Lutar pelo que se quer, perseguir um sonho como se dele dependesse a própria vida, é um imperativo básico quando se tem certeza do próprio talento e de quão justo é aspirar ao topo, mas decerto essa batalha vira uma cruzada plena de tons sombrios, um combate quase suicida quando os inimigos são tão próximos quanto discretos em seus ataques, sorrateiros, taciturnos e cada vez mais efetivos. Só os mais fortes podem sobreviver e não há outra alternativa: entregar os pontos implica permitir que os ímpios dominem o cenário com sua arrogância, seu preconceito, sua falta de decoro, seu desdém pelo outro. Ao mesmo que a juventude pode ser um obstáculo nessa empreitada, também mune o guerreiro de uma coragem incomum em gente dita madura, precisamente porque são os jovens os que primeiro se levantam contra as grandes injustiças do mundo, perpetradas por quem se acredita a régua moral e estética de todas as coisas que importam e tentam impor — e acabam impondo mesmo — sua visão de mundo, seus padrões e suas demandas junto com seus juízos de valor, seu espírito tacanho, seu ódio.

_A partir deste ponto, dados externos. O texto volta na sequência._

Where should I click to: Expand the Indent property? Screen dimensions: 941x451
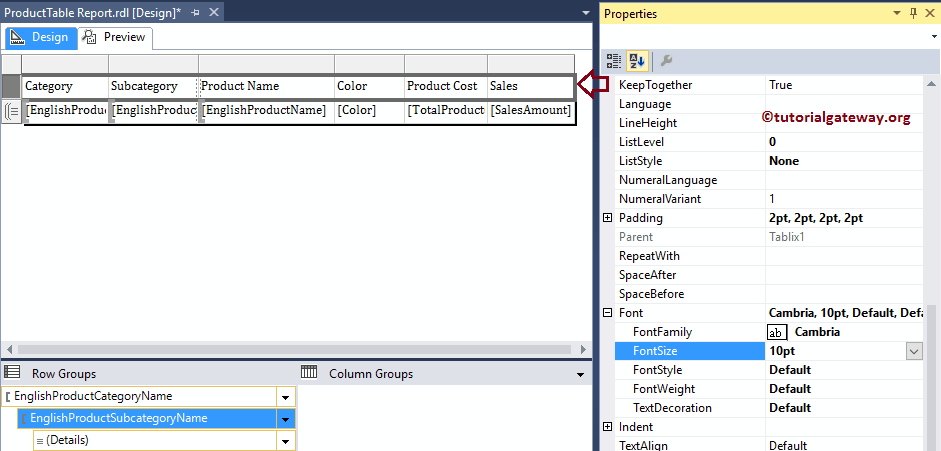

Nessa encruzilhada entre permanecer em sua vidinha ordinária, sem grandes sobressaltos, mas também sem as emoções que movimentam as águas mornas e saneiam o corpo e a alma está a personagem-título de “Beauty” (2022), o filme do nigeriano Andrew Dosunmu cujo eixo gira em torno dessa grande artista em formação, Beauty, a protagonista vivida pela bela e graciosa Gracie Marie Bradley. Negra, dona de um talento especial para a música e apaixonada por outra mulher — o que configura um grande defeito para alguém que pretende galgar cada centímetro até que possa contemplar o mundo do lugar mais alto na sociedade hipócrita e anacrônica dos Estados Unidos dos anos 1980 —, Beauty não está disposta a sacrificar nada, nem o amor nem a carreira ainda incipiente para ser feliz. O que ela certamente não sabe é que o sucesso tem seus caprichos e seus melindres e não se deixa dominar por aqueles que se provam incapazes de fazer escolhas, e a depender do que se pretira pode-se saber se alguém é ou não uma estrela apta a despontar no horizonte abafadiço do mundo do espetáculo.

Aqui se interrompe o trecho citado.